1Password and Environment Variables

Secure secrets handling for local development

Secrets used on laptops need to be stored and used securely. The reasons for this and basic concepts are discussed on the 1Password page. It’s recommended to read that first if you haven’t done so yet. This page covers user-friendly ways to integrate these basic principles into your workflow.

Standard command settings with aliases

Using an alias works well where a single, specific command should always use a single, specific set of secrets.

For example, you can define an alias in your shell profile to invoke glab with your PAT:

alias glab="op run --env-file=$HOME/.gitlab-pat.env -- glab"

To verify the configuration, run glab api version.

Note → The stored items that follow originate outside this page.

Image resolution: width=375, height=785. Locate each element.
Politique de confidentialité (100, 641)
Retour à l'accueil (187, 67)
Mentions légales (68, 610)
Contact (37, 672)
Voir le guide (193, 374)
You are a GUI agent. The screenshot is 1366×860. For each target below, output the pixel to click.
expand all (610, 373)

This should print the version of gitlab.com if the configuration succeeded.

glab api version
{"version":"15.4.0-pre","revision":"3e84f577d51"}

Multi-environment usage with .bashrc

If you have a number of environments that you use frequently you can create functions to easily load secrets for the correct environment.

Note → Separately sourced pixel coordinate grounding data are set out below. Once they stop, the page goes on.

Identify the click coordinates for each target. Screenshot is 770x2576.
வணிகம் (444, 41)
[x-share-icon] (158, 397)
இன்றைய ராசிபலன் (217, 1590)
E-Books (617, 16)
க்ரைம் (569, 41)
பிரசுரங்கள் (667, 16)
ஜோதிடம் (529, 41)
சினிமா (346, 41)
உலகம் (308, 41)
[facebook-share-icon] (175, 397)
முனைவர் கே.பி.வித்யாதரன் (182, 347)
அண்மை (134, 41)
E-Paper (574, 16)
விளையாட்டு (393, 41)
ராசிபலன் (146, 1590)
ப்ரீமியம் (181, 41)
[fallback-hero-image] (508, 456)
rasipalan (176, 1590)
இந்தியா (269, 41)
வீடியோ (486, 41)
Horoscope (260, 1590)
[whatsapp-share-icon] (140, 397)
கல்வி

One example of this is below. It adds a ’loadenv’ command to bash which automatically starts a subshell containing all the relevant environment variables, assuming the current directory is a git repository and an environment variable with a matching name is available in $HOME/devenv/envfiles. The modified $PS1 checks for the presence of the ‘ENVFILE’ variable, and if it exists displays it in the shell prompt to show what environment file is loaded in this shell.

# Base PS1 + add ($ENVFILE) in red if set
export PS1='\[\e]0;\u@\h: \w\a\]${debian_chroot:+($debian_chroot)}\[\033[01;32m\]\u@\h\[\033[00m\]:\[\033[01;34m\]\w\[\033[00m\]$([ -n "$ENVFILE" ] && echo -n " \e[91m($ENVFILE)\e[0m")\$ '

alias project="git remote get-url origin | sed -e 's/^.*\///g' | sed -e 's/\.git$//g'"
# Environment file load
loadenv() {
  ENVFILE=$(project) op run --env-file="$HOME/devenv/envfiles/$(project).env" --no-masking -- /bin/bash
}

When added to .bashrc and sourced, it can then be used to run commands like this:

username@my-laptop:~/code$ cd example-project
username@my-laptop:~/code/example-project$ loadenv
username@my-laptop:~/code/example-project (example-project)$ curl -X POST --form token=$PIPELINE_TOKEN --form ref=main https://gitlab.com/api/v4/projects/example-project/trigger/pipeline
{"id":1252595607,"iid":12960,...long output removed...

Then, once the secrets are no longer needed, you can exit the subshell and this will be visible in the prompt.

username@my-laptop:~/code/example-project (example-project)$ exit
exit
username@my-laptop:~/code/example-project$

This allows maintaining a set of standard variables for a given git repository, regardless of the exact command(s) being run.